Comecei a dançar ao ritmo repetitivo
dos tambores. Uma das mulheres mais jovens do chefe estava a dançar com os
seios nus à minha frente, balançando-se de modo que evidenciava os efeitos do
álcool, suplicando aos antepassados, percorrendo os seios com as mãos e,
depois, a barriga e as pernas. As tamborileiras aceleravam o ritmo dos
tambores. Outra mulher em transe, com os olhos inflamados, libertou-se das roupas
e foi para o centro da cubata. Os homens puseram-se à sua volta a admirar-lhe o
corpo magro e os seios cheios, incitando-a a continuar. Ela está a falar com os
antepassados, disse-me Sevias ao ouvido. Em breve eles responderão. Quando se
ouvirem as vozes deles é melhor ir-se embora.
Cerca da meia-noite o ambiente
mudou. Imaginei que era chegada a hora dos feitiços do culto e das orações secretas.
Essas eram as coisas bem guardadas. Esses eram os códigos orais que governavam as
suas vidas e que, sem dúvida, detinham os indícios do seu passado de que eu
andava à procura. Esses códigos e feitiços eram, para mim, o cerne da questão.
Era nisso que queria participar. Era para isso que ali tinha ido. Os meus
braços ergueram-se; o meu rosto virou-se para o tecto de colmo. O suor corria-me
em bagas. Tive uma grande sensação de excitação. Tinha sido aceite. Era um deles.
Os antepassados iam descer e eu estaria lá para observar o que vinha a seguir.

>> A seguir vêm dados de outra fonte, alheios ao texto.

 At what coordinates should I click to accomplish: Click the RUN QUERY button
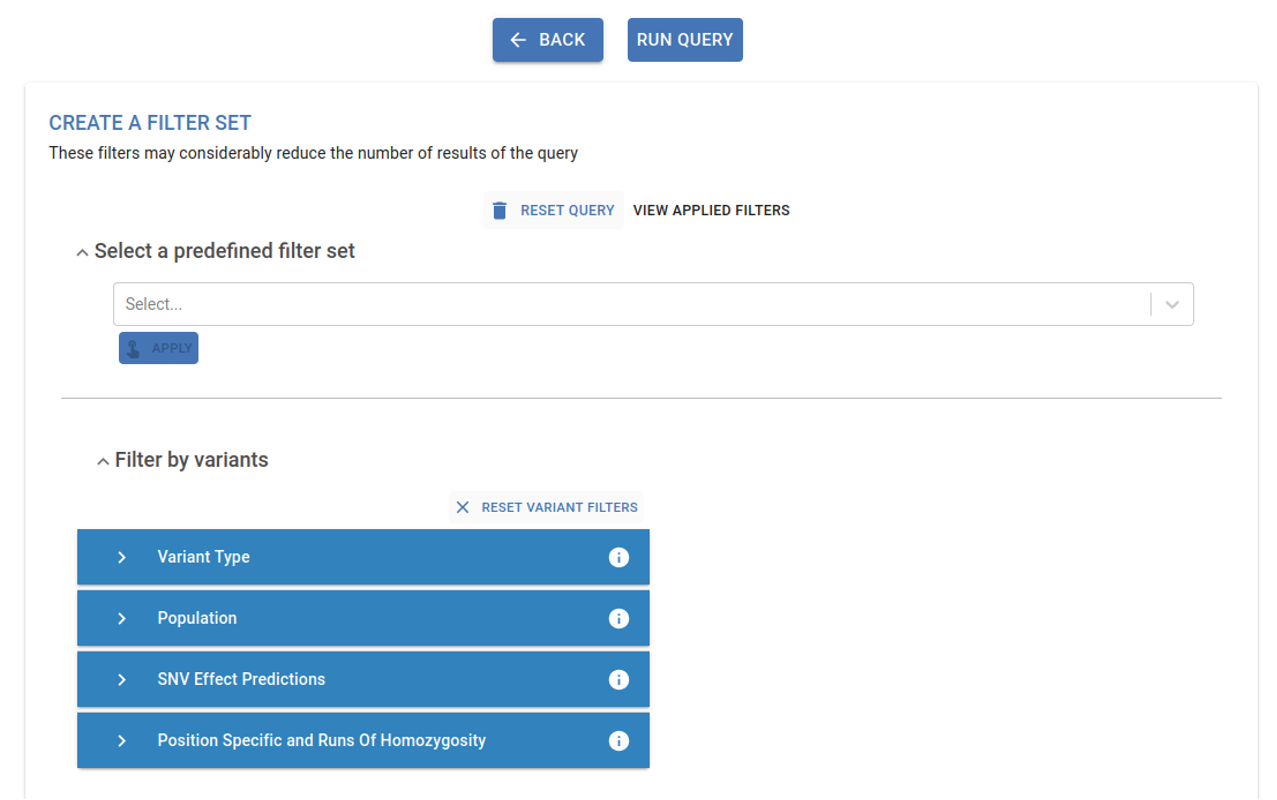point(684,39)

Nunca ninguém de fora tinha observado aquilo. Dentro da cabeça senti abrir-se
uma espécie de canal que parecia ser um canal de comunicação com os antepassados
israelitas da tribo.
Estava a rejubilar com a eficácia
da minha metodologia de investigação de cinco estrelas quando senti um punho bater-me
de lado no rosto. Era o punho da mulher mais velha e mais forte do chefe. Caí no
chão, em cima do corpo deitado e malcheiroso do maior bêbado de Mposi, uma espécie
de vagabundo chamado Klopas que eu já tinha encontrado e cheirado muitas vezes.

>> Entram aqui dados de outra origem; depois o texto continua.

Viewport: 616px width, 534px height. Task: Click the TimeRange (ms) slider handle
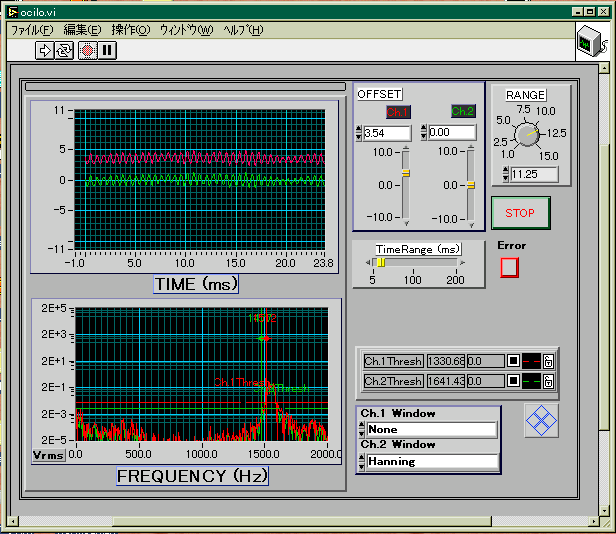(x=381, y=262)
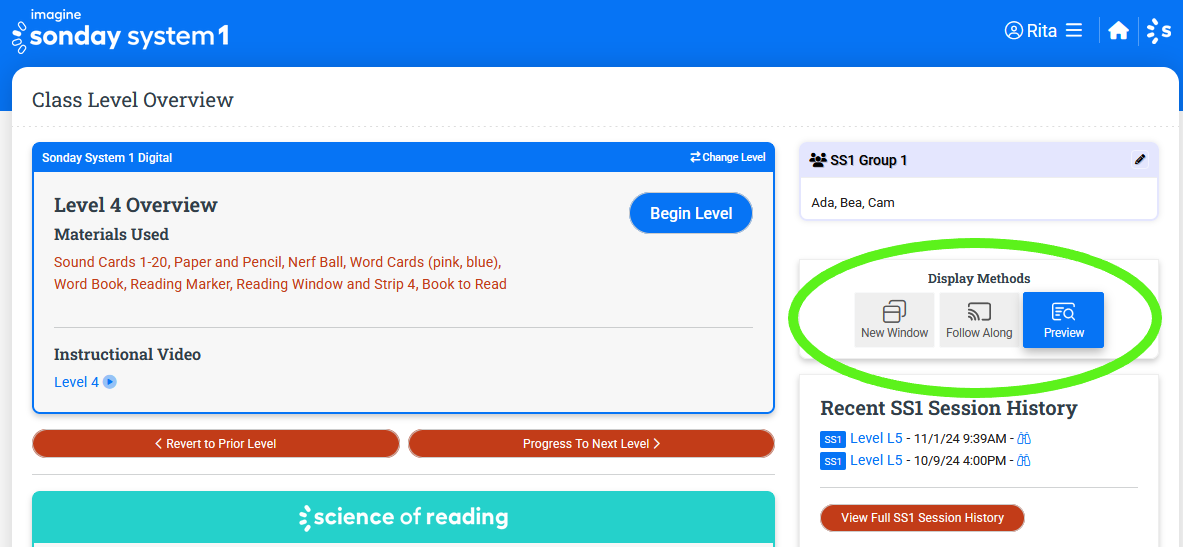Click Progress To Next Level button

[x=592, y=444]
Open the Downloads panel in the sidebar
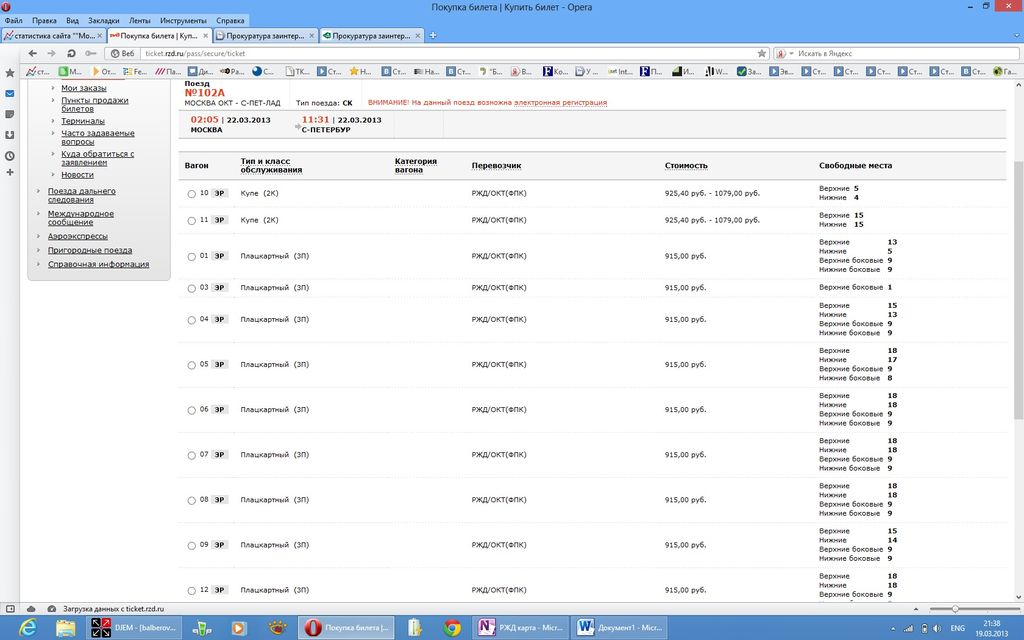Screen dimensions: 1024x640 [10, 135]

Durante alguns segundos, perdi a consciência. Fui levado para fora da cubata por
alguns dos homens e encostado ao lado da cubata do chefe. Eee..., aborreci a mulher
do chefe, disse eu. Lamento. Não lamentava nada. Sentia-me furioso.
Mushavi,
disse Sevias inclinando-se por cima de mim. Não aborreceste ninguém. Este golpe
foi apenas as boas-vjndas dos antepassados. Talvez também tenha sido um pequeno
aviso. Só um pequeno aviso. Se os antepassados não o quisessem aqui, não lhe teriam
dado um golpe ligeiro como este, tê-lo-iam desfeito em pedaços. Agora, tenho de
ir porque os antepassados estão a vir ter connosco. Os não iniciados têm de se ir
embora». In Tudor Parfitt, A Arca Perdida da Aliança, 2006, Livros d’Hoje,
Publicações dom Quixote, 2008, ISBN 978-972-203-541-5.